## Your task
Return every record verbatim.

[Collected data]
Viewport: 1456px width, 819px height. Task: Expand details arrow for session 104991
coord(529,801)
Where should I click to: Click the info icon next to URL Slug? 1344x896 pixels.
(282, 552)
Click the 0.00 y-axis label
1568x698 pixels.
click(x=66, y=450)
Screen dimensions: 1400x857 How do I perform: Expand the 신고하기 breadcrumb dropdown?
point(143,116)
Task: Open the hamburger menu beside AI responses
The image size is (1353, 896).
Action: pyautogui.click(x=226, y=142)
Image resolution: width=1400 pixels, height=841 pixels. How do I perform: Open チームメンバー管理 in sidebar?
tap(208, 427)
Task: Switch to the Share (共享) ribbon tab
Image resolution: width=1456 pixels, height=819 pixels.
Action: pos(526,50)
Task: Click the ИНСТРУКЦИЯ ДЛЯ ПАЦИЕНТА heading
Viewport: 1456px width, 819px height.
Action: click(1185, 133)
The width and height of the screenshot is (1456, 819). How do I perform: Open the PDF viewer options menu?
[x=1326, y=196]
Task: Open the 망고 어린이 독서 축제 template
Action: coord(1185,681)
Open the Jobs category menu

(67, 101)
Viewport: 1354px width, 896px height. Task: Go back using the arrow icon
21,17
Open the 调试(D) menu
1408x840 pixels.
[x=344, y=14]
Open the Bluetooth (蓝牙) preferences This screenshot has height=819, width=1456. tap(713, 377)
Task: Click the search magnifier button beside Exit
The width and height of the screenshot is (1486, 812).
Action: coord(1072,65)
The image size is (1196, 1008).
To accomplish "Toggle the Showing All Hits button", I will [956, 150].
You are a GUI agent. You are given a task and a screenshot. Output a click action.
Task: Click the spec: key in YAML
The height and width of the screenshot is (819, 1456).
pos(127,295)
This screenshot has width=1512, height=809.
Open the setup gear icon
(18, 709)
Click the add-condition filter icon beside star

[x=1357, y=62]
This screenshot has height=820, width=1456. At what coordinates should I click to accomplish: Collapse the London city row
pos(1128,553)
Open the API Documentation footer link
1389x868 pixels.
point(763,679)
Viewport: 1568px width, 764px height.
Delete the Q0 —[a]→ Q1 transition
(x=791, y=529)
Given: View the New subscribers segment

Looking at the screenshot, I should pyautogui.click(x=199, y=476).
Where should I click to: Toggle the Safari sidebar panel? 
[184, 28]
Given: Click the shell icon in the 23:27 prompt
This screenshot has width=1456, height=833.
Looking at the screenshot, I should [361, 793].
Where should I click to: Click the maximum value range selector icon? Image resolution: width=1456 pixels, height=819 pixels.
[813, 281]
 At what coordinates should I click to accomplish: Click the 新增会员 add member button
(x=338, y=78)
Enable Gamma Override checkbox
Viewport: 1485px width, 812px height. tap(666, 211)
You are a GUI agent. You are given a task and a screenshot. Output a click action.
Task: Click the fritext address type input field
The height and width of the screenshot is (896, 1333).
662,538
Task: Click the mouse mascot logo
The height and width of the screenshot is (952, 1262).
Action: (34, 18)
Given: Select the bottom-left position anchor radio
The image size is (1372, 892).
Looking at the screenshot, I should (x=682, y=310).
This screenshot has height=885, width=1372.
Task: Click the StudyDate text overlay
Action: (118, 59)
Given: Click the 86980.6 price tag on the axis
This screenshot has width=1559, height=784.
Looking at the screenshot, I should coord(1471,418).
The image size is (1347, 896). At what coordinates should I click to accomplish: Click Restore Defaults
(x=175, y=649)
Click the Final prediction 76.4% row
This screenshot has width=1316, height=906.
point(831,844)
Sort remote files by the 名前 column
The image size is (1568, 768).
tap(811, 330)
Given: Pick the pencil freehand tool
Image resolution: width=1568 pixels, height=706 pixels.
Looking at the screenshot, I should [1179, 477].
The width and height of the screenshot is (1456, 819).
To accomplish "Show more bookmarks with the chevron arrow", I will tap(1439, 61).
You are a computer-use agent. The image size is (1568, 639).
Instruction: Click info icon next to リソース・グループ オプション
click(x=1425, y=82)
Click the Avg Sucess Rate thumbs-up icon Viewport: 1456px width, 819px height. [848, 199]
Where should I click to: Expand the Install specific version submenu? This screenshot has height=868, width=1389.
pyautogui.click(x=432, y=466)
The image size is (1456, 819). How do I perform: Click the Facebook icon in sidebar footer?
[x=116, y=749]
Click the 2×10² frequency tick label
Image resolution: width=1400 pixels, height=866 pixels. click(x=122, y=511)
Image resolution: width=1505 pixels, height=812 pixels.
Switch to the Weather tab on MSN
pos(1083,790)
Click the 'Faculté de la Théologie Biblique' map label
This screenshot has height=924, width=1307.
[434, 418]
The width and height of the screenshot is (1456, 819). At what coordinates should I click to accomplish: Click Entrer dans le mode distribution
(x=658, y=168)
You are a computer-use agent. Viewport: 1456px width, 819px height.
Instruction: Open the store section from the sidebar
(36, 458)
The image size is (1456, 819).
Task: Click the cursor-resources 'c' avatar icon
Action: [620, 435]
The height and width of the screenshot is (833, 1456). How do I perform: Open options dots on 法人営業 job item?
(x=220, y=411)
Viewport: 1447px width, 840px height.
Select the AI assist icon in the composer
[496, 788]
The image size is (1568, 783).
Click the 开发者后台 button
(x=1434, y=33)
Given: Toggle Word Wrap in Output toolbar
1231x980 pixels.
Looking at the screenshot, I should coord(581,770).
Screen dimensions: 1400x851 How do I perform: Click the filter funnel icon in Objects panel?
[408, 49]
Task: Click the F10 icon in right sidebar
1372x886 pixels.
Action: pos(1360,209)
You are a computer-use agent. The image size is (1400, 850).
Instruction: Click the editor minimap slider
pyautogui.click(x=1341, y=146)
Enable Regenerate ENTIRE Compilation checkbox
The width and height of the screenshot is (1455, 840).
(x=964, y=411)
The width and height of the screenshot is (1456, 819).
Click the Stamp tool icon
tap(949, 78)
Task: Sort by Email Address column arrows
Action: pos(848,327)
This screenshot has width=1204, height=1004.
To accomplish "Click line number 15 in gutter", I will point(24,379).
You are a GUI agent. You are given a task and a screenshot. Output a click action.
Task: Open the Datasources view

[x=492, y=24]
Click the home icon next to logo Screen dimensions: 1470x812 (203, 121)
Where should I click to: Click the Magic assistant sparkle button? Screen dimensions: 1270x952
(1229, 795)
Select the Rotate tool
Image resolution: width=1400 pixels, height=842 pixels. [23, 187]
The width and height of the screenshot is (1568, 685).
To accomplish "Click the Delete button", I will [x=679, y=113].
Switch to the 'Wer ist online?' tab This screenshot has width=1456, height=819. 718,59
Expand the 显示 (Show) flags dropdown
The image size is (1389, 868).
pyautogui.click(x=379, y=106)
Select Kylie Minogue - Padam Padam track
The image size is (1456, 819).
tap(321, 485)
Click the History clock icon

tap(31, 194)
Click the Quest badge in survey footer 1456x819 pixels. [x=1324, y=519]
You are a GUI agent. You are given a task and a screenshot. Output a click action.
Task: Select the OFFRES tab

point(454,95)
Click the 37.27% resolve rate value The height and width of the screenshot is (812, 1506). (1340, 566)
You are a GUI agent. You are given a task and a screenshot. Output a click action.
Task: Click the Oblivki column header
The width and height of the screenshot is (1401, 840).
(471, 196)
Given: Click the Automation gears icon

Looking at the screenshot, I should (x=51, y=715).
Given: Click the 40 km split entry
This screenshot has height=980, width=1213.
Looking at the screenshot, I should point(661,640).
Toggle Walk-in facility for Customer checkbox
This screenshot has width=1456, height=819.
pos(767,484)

## Result for this task
Viewport: 1456px width, 819px height. Task: Expand details arrow for session 104991
coord(529,801)
Where should I click to: Click the info icon next to URL Slug? 1344x896 pixels.
(282, 552)
Click the 0.00 y-axis label
1568x698 pixels.
click(x=66, y=450)
Screen dimensions: 1400x857 How do I perform: Expand the 신고하기 breadcrumb dropdown?
point(143,116)
Task: Open the hamburger menu beside AI responses
The image size is (1353, 896).
Action: pyautogui.click(x=226, y=142)
Image resolution: width=1400 pixels, height=841 pixels. How do I perform: Open チームメンバー管理 in sidebar?
tap(208, 427)
Task: Switch to the Share (共享) ribbon tab
Image resolution: width=1456 pixels, height=819 pixels.
Action: pos(526,50)
Task: Click the ИНСТРУКЦИЯ ДЛЯ ПАЦИЕНТА heading
Viewport: 1456px width, 819px height.
Action: click(1185, 133)
The width and height of the screenshot is (1456, 819). How do I perform: Open the PDF viewer options menu?
[x=1326, y=196]
Task: Open the 망고 어린이 독서 축제 template
Action: coord(1185,681)
Open the Jobs category menu

(67, 101)
Viewport: 1354px width, 896px height. Task: Go back using the arrow icon
21,17
Open the 调试(D) menu
1408x840 pixels.
[x=344, y=14]
Open the Bluetooth (蓝牙) preferences This screenshot has height=819, width=1456. tap(713, 377)
Task: Click the search magnifier button beside Exit
The width and height of the screenshot is (1486, 812).
Action: coord(1072,65)
The image size is (1196, 1008).
To accomplish "Toggle the Showing All Hits button", I will [956, 150].
You are a GUI agent. You are given a task and a screenshot. Output a click action.
Task: Click the spec: key in YAML
The height and width of the screenshot is (819, 1456).
pos(127,295)
This screenshot has width=1512, height=809.
Open the setup gear icon
(18, 709)
Click the add-condition filter icon beside star

[x=1357, y=62]
This screenshot has height=820, width=1456. At what coordinates should I click to accomplish: Collapse the London city row
pos(1128,553)
Open the API Documentation footer link
1389x868 pixels.
point(763,679)
Viewport: 1568px width, 764px height.
Delete the Q0 —[a]→ Q1 transition
(x=791, y=529)
Given: View the New subscribers segment

Looking at the screenshot, I should pyautogui.click(x=199, y=476).
Where should I click to: Toggle the Safari sidebar panel? 
[184, 28]
Given: Click the shell icon in the 23:27 prompt
This screenshot has width=1456, height=833.
Looking at the screenshot, I should [361, 793].
Where should I click to: Click the maximum value range selector icon? Image resolution: width=1456 pixels, height=819 pixels.
[813, 281]
 At what coordinates should I click to accomplish: Click the 新增会员 add member button
(x=338, y=78)
Enable Gamma Override checkbox
Viewport: 1485px width, 812px height. tap(666, 211)
You are a GUI agent. You are given a task and a screenshot. Output a click action.
Task: Click the fritext address type input field
The height and width of the screenshot is (896, 1333).
662,538
Task: Click the mouse mascot logo
The height and width of the screenshot is (952, 1262).
Action: (34, 18)
Given: Select the bottom-left position anchor radio
The image size is (1372, 892).
Looking at the screenshot, I should (x=682, y=310).
This screenshot has height=885, width=1372.
Task: Click the StudyDate text overlay
Action: (118, 59)
Given: Click the 86980.6 price tag on the axis
This screenshot has width=1559, height=784.
Looking at the screenshot, I should coord(1471,418).
The image size is (1347, 896). At what coordinates should I click to accomplish: Click Restore Defaults
(x=175, y=649)
Click the Final prediction 76.4% row
This screenshot has width=1316, height=906.
point(831,844)
Sort remote files by the 名前 column
The image size is (1568, 768).
tap(811, 330)
Given: Pick the pencil freehand tool
Image resolution: width=1568 pixels, height=706 pixels.
Looking at the screenshot, I should [1179, 477].
The width and height of the screenshot is (1456, 819).
To accomplish "Show more bookmarks with the chevron arrow", I will tap(1439, 61).
You are a computer-use agent. The image size is (1568, 639).
Instruction: Click info icon next to リソース・グループ オプション
click(x=1425, y=82)
Click the Avg Sucess Rate thumbs-up icon Viewport: 1456px width, 819px height. [848, 199]
Where should I click to: Expand the Install specific version submenu? This screenshot has height=868, width=1389.
pyautogui.click(x=432, y=466)
The image size is (1456, 819). How do I perform: Click the Facebook icon in sidebar footer?
[x=116, y=749]
Click the 2×10² frequency tick label
Image resolution: width=1400 pixels, height=866 pixels. click(x=122, y=511)
Image resolution: width=1505 pixels, height=812 pixels.
Switch to the Weather tab on MSN
pos(1083,790)
Click the 'Faculté de la Théologie Biblique' map label
This screenshot has height=924, width=1307.
[434, 418]
The width and height of the screenshot is (1456, 819). At what coordinates should I click to accomplish: Click Entrer dans le mode distribution
(x=658, y=168)
You are a computer-use agent. Viewport: 1456px width, 819px height.
Instruction: Open the store section from the sidebar
(36, 458)
The image size is (1456, 819).
Task: Click the cursor-resources 'c' avatar icon
Action: [620, 435]
The height and width of the screenshot is (833, 1456). How do I perform: Open options dots on 法人営業 job item?
(x=220, y=411)
Viewport: 1447px width, 840px height.
Select the AI assist icon in the composer
[496, 788]
The image size is (1568, 783).
Click the 开发者后台 button
(x=1434, y=33)
Given: Toggle Word Wrap in Output toolbar
1231x980 pixels.
Looking at the screenshot, I should coord(581,770).
Screen dimensions: 1400x851 How do I perform: Click the filter funnel icon in Objects panel?
[408, 49]
Task: Click the F10 icon in right sidebar
1372x886 pixels.
Action: pos(1360,209)
You are a computer-use agent. The image size is (1400, 850).
Instruction: Click the editor minimap slider
pyautogui.click(x=1341, y=146)
Enable Regenerate ENTIRE Compilation checkbox
The width and height of the screenshot is (1455, 840).
(x=964, y=411)
The width and height of the screenshot is (1456, 819).
Click the Stamp tool icon
tap(949, 78)
Task: Sort by Email Address column arrows
Action: pos(848,327)
This screenshot has width=1204, height=1004.
To accomplish "Click line number 15 in gutter", I will point(24,379).
You are a GUI agent. You are given a task and a screenshot. Output a click action.
Task: Open the Datasources view

[x=492, y=24]
Click the home icon next to logo Screen dimensions: 1470x812 (203, 121)
Where should I click to: Click the Magic assistant sparkle button? Screen dimensions: 1270x952
(1229, 795)
Select the Rotate tool
Image resolution: width=1400 pixels, height=842 pixels. [23, 187]
The width and height of the screenshot is (1568, 685).
To accomplish "Click the Delete button", I will [x=679, y=113].
Switch to the 'Wer ist online?' tab This screenshot has width=1456, height=819. 718,59
Expand the 显示 (Show) flags dropdown
The image size is (1389, 868).
pyautogui.click(x=379, y=106)
Select Kylie Minogue - Padam Padam track
The image size is (1456, 819).
tap(321, 485)
Click the History clock icon

tap(31, 194)
Click the Quest badge in survey footer 1456x819 pixels. [x=1324, y=519]
You are a GUI agent. You are given a task and a screenshot. Output a click action.
Task: Select the OFFRES tab

point(454,95)
Click the 37.27% resolve rate value The height and width of the screenshot is (812, 1506). (1340, 566)
You are a GUI agent. You are given a task and a screenshot. Output a click action.
Task: Click the Oblivki column header
The width and height of the screenshot is (1401, 840).
(471, 196)
Given: Click the Automation gears icon

Looking at the screenshot, I should (x=51, y=715).
Given: Click the 40 km split entry
This screenshot has height=980, width=1213.
Looking at the screenshot, I should point(661,640).
Toggle Walk-in facility for Customer checkbox
This screenshot has width=1456, height=819.
pos(767,484)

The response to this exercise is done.